There followed another round of negotiations between the Guild, the DA and the Clerk-Magistrate. The Guild was able to achieve a resolution that would conclude all of the cases without establishing any arrest or criminal record for any demonstrator who chose to accept the deal. The agreement was that, for any demonstrator who agreed to pay $50.00 in court costs for each summons that s/he received, the clerk-magistrate would deny the application for a criminal complaint and the matter would be fully concluded. Since no demonstrator had actually been arrested, there would be no arrest record. Since all of the applications for criminal complaints filed by the police department would be denied, there would be no criminal case file opened. In addition, since it was the long-standing policy of the Boston Municipal Court to destroy all documents relating to the denials of an application for a criminal complaint after a year, there would be no paperwork of any kind documenting any offense by any demonstrator. In addition each demonstrator would legally be able to answer “no” to any employment, financial aid, graduate school, bar, or other application that asked if he or she had ever been arrested or convicted of a crime. This was particularly important to the many students who were participating in their first major direct action campaign and who had never previously faced arrest or criminal charges. Moreover, the deal permitted the demonstrators to continue to engage in their political campaign and future direct action plans without the threat of a criminal case and/or possible bail or probation violations hanging over them.

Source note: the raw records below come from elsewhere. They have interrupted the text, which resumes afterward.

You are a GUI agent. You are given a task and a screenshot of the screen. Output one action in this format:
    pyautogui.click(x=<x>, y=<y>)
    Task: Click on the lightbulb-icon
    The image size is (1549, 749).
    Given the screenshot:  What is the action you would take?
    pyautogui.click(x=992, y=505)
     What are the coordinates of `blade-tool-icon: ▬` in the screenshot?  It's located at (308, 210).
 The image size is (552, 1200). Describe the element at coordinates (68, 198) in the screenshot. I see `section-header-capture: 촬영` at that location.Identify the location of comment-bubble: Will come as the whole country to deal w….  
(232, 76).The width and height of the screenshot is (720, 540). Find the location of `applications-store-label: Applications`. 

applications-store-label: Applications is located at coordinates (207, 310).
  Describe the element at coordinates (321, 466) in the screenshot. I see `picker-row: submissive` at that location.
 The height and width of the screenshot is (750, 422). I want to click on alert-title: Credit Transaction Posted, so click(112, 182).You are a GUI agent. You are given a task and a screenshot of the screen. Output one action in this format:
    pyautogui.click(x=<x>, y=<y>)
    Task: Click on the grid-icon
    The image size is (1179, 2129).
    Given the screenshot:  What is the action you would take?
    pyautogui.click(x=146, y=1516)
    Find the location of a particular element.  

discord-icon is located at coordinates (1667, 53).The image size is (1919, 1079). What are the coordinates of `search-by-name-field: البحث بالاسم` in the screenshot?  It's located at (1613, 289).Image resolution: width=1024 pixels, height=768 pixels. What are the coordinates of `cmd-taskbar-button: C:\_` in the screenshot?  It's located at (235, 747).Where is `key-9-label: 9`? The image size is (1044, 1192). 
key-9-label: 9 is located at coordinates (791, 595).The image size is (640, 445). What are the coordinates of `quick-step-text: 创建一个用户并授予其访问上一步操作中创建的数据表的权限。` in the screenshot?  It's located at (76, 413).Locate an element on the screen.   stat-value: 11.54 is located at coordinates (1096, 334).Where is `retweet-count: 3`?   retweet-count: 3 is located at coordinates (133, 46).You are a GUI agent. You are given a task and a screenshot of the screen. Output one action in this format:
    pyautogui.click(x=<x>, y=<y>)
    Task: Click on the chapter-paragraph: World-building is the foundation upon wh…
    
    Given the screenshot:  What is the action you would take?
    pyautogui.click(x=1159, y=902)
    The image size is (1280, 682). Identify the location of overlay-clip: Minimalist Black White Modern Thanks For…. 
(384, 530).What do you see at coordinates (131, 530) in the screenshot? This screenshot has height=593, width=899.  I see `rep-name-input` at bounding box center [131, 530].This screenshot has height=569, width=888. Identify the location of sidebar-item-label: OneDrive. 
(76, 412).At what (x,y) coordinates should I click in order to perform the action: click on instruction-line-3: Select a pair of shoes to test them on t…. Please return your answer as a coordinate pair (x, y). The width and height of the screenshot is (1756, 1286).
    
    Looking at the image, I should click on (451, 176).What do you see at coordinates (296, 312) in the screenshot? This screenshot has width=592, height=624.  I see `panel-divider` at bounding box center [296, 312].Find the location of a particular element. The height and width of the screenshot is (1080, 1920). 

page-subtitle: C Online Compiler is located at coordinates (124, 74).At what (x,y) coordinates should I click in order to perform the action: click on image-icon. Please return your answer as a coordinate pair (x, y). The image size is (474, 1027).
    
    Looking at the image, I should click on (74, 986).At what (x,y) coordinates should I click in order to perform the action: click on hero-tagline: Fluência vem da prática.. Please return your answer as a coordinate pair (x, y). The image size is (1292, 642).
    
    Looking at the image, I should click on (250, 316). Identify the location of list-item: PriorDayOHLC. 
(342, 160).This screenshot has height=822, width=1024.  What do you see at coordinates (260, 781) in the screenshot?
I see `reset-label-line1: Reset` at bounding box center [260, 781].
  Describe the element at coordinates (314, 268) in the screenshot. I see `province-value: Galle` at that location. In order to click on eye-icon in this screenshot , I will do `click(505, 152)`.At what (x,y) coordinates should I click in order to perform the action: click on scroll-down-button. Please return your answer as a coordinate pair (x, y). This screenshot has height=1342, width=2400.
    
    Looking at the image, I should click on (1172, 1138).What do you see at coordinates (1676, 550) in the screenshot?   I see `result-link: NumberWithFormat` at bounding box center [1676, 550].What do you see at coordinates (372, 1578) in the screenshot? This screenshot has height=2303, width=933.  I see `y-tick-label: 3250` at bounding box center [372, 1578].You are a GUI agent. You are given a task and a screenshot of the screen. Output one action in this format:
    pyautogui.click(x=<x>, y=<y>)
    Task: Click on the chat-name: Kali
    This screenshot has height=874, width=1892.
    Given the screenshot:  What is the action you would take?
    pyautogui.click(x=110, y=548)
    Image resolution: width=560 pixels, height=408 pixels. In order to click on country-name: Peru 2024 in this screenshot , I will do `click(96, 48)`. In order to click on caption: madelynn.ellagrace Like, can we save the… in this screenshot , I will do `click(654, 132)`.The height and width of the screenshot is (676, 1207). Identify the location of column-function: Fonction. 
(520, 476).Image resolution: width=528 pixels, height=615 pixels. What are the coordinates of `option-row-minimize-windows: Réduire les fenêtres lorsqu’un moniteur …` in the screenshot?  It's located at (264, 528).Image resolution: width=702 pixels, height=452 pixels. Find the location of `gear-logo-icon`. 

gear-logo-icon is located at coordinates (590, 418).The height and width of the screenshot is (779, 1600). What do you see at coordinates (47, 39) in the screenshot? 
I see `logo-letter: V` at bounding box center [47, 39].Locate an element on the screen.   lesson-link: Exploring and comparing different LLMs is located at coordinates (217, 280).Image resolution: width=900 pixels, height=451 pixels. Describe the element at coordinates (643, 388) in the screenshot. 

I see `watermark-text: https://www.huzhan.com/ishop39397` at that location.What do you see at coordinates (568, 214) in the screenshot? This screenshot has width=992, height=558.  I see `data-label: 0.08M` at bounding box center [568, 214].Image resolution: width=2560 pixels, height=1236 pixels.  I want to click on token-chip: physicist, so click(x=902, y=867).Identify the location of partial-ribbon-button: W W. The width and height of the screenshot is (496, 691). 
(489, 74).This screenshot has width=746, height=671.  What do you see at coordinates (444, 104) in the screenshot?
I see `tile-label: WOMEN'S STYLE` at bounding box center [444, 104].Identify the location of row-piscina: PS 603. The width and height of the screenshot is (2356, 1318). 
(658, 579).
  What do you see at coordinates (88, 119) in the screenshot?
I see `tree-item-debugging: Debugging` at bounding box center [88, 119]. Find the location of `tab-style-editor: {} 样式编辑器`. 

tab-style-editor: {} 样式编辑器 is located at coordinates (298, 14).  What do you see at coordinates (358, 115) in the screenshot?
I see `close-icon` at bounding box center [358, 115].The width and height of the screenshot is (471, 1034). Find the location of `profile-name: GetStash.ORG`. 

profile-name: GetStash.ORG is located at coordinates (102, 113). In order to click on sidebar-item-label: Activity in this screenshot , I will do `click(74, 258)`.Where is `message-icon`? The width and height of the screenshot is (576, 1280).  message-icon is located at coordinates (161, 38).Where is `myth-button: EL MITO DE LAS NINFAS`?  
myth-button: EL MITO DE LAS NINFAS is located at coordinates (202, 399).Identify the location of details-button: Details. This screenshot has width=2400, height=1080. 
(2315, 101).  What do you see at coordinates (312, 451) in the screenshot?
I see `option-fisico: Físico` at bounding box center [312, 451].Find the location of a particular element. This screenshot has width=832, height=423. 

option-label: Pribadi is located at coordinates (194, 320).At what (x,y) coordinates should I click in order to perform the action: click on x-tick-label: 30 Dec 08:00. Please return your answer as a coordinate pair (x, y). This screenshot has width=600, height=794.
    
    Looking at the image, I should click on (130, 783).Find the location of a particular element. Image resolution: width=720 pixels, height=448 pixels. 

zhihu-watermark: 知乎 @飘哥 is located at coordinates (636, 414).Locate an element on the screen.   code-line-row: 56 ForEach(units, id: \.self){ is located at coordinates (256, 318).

With this agreement in place, the “show cause” hearings proceeded smoothly in February, although it came as a surprise to one of the police prosecutors that all of these demonstrators were being represented pro bono by Guild attorneys. Every demonstrator, with one exception, chose to accept the deal and had his or her case fully concluded. One older non-student activist decided to refuse to pay any sort of fine to the government as a matter of principle and chose to proceed with the “show cause” hearing. A criminal complaint for trespass was issued against him and a volunteer Guild attorney will continue to represent him throughout the subsequent criminal proceedings. The organizers and many of the individual demonstrators repeatedly expressed their gratitude to the Mass. Chapter’s Mass Defense Committee for negotiating what they felt was an excellent resolution to these potential criminal charges, in that they were quickly resolved and allowed them to focus their enthusiasm and abilities directly on their clean energy campaign and not on having to defend against time-consuming criminal charges. The Mass Defense Committee also was pleased with the tone of the negotiations with the DA’s and Clerk-Magistrate’s office and the willingness of these government agencies and the Boston Police Department to recognize the legitimacy of political protests, even when civil disobedience is involved.

Jeff Feuer, member of the Mass Chapter Board of Directors and Mass Defense Committee, is a partner at Goldstein & Feuer in Cambridge.